> Text block:
───
Starscream is one of Simon Furman's favourite characters and his conniving was the subject of the writer's first ever TF story. I'm really pleased that with everything going on there's still time for some good old fashioned Starscream plotting. I'm even more pleased that instead of overpowering the story it compliments the proceedings brilliantly.

13. Unicron's influence

Unicron sends Hot Rod, Kup and Blurr into the past to stop Galvatron.

He may have been 20 years and a virtual galaxy away from the events on Earth but Unicron influence is palpable. Furman's lines at the end of issue 84's story 'Trios' (incidentally my runaway favourite issue in the whole saga) about the 'subconscious, malevolent laugh' deep in the subconscious of Hot Rod, Kup and Blurr, illustrates his presence in the proceedings.

It is an uneasy feeling felt by the protagonists on Cybertron and Earth, and not least, Galvatron himself. We're told on a subsequent letters page that at some point in the Movie, Unicron snares the minds of the trio of 'future Autobots' and teleports them to Cybertron, where they utilise Galvatron's time jump equipment and follow the Decepticon trio back. They have been subliminally primed by Unicron with the knowledge of how to defeat Galvatron, and they will later be returned to 2006 and their minds erased of their involvement.

I always wondered how it was that Unicron came to unleash his assault on Cybertron in 1991, thereby consigning the events of the Movie to a parallel universe, and the key to this may be in his link with Hot Rod, Kup and Blurr. This is just my theory but maybe that these 'agents' could have completed their mission, and then transmitted coordinates to the Unicron of the present day, allowing him to alter course and be in the neighbourhood when Primus' scream alerts him to Cybertron's location. This would allow him to arrive considerably sooner than 2006.

But once Galvatron's plans are in ruins we're treated to no less than a narration by Unicron himself, revelling in his triumph over Galvatron and looking forward to his end game of destroying Cybertron and his hated nemesis Primus. It's a great plug for the Movie too. We also discover that Unicron is sentimental to a degree, as he shows his reluctance to sever the link to the past that he's gleaned, and even goes as far as to implant a thought in Smokescreen's mind, that the site of Galvatron's weapon would make a good place to build the first Autobot City on Earth. So you have to wonder if the City would always have been built there or if Smokescreen's suggestion played a part in its location. We may never know.

12. Megatron calling!

A furious Megatron summons reinforcements

There are some phone calls you cannot ignore, and if you're a Decepticon -even a member of the Mayhem Attack Squad- you listen when Megatron is on the line.
───
> Set tasks:
**a)** Write out the passage of the Transformers comics article that opens with the words containing "Unicron sends Hot" and closes with "in the proceedings.".
**b)** Pick up the Transformers comics article after its final sentence and keep writing.
The material after this point comes from a separate source.

> Recorded data:
───
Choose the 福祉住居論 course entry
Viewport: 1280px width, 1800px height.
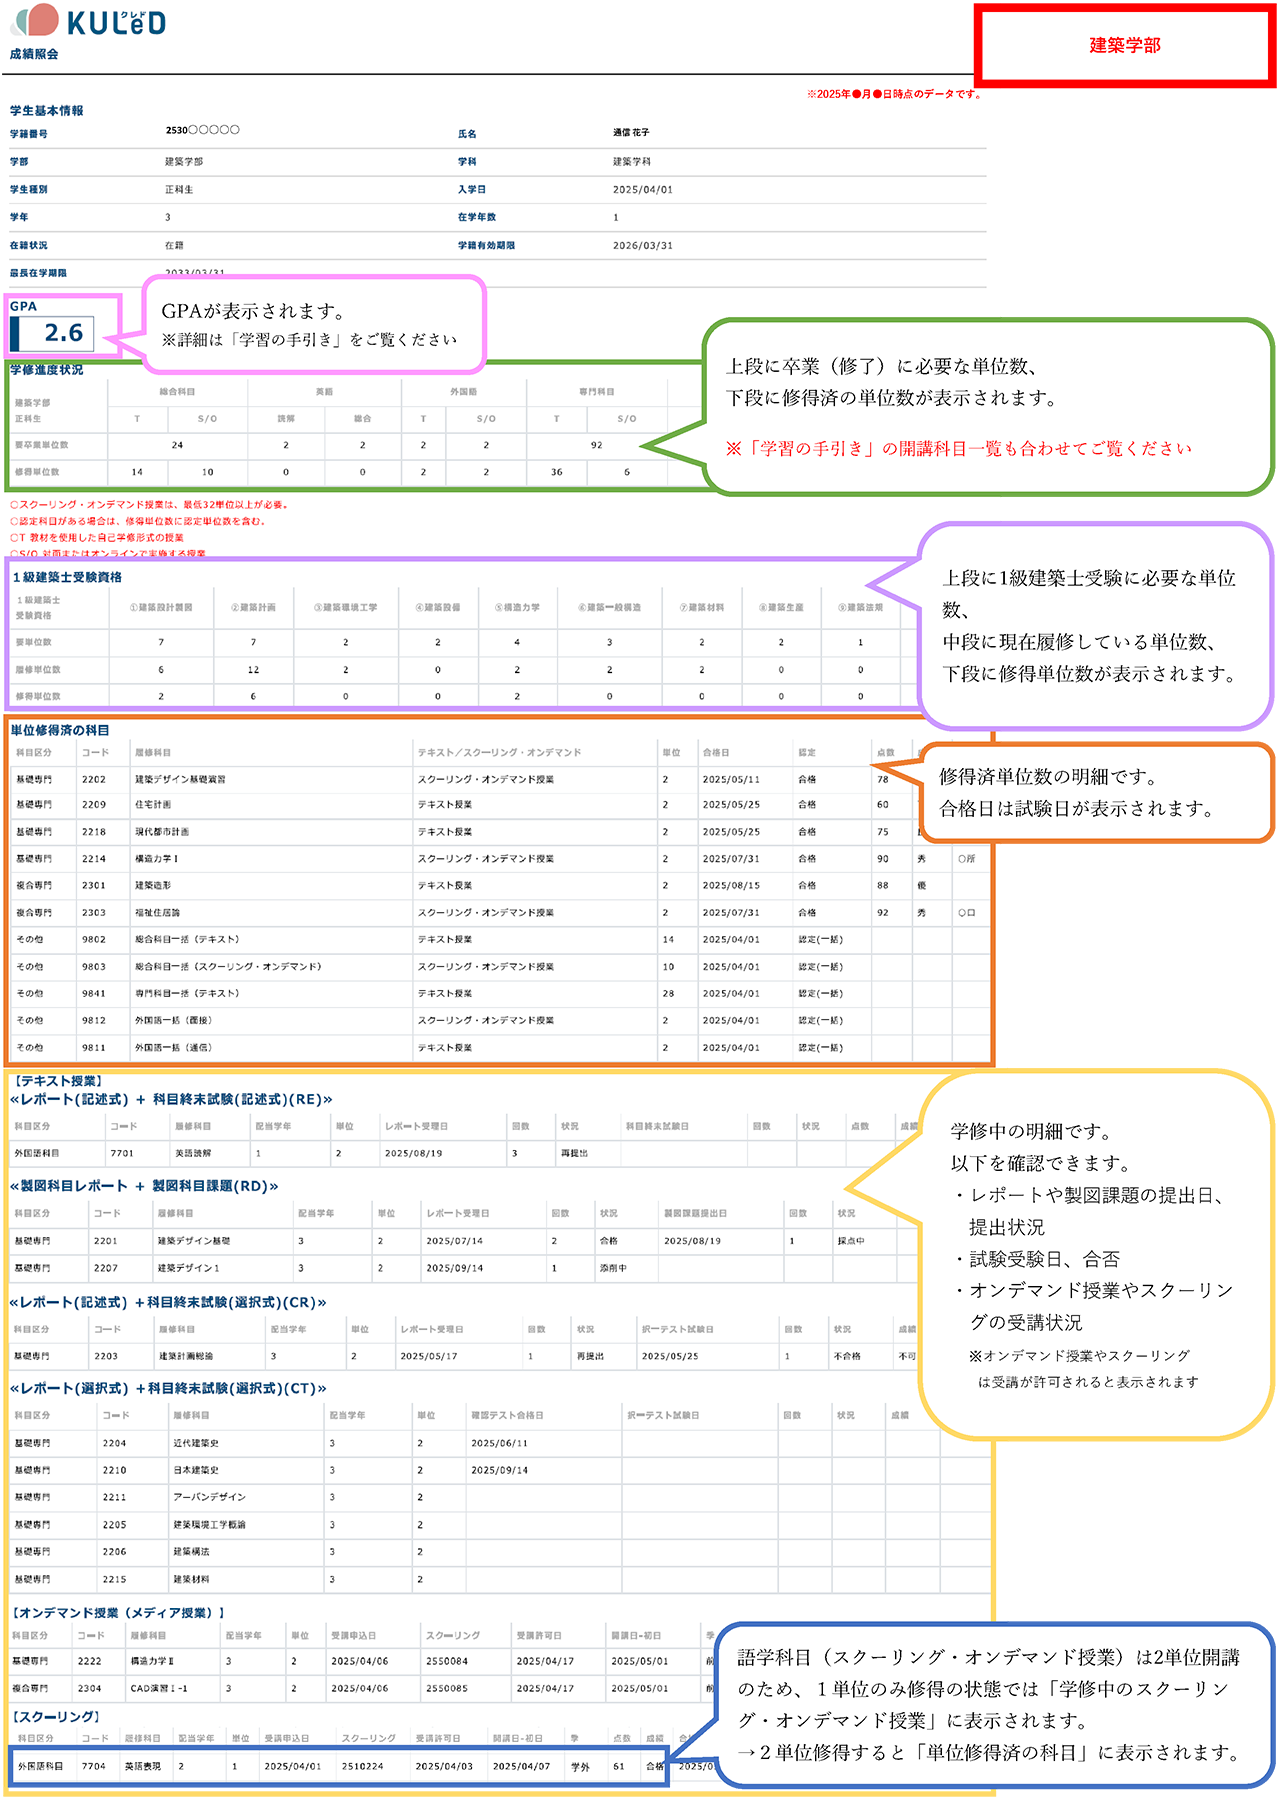157,913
───
> Exercise answers:
**a)**
Unicron sends Hot Rod, Kup and Blurr into the past to stop Galvatron.

He may have been 20 years and a virtual galaxy away from the events on Earth but Unicron influence is palpable. Furman's lines at the end of issue 84's story 'Trios' (incidentally my runaway favourite issue in the whole saga) about the 'subconscious, malevolent laugh' deep in the subconscious of Hot Rod, Kup and Blurr, illustrates his presence in the proceedings.

**b)**
With the exception of giving Scourge a pasting, Megs hasn't acquitted himself particularly well in this saga. He's made to look distinctly amateur when Scourge shoulder-charges him, and has to be rescued by the Autobots when he's buried under tonnes of rubble. Then to add insult to injury he's taken out by a surprise shot from Starscream. But as soon as Galvatron is off the scene, we see Megatron re-establishing himself as the number one bad guy again, telling Laserbeak he "thirsts for revenge", and then getting on the blower to the Mayhems.

What I love about the communicube scene is that it encapsulates the relationship between Megatron and his troops and how they see him. There's no doubting that he's loathed by one and all, but they are held in line by their mutual terror of what he might do if they disobey him. So, even when presented with a golden opportunity to capture Xaaron and inflict some serious damage on the resistance, Dirge, the Insecticons, Triple Changers, and company, throw in the towel and head back to base. They've been ordered back to Earth and it all cleverly ties in with upcoming US stories with these characters arriving via the space bridge to supplement Megatron's Earth-based forces.

11. Macaddam's Old Oil House

Music critics can be deadly.

This is the light-hearted moment in Target: 2006 as we take a breather from the main event on Earth and catch up with the Wreckers' preparations for Operation Volcano.

I have to admit that I found it a little frustrating at the time because we'd been left on a cliff-hanger and suddenly we're whisked off to Cybertron. But the scene in the oil house has a certain charm, not least because you wouldn't expect Transformers to indulge in a social life.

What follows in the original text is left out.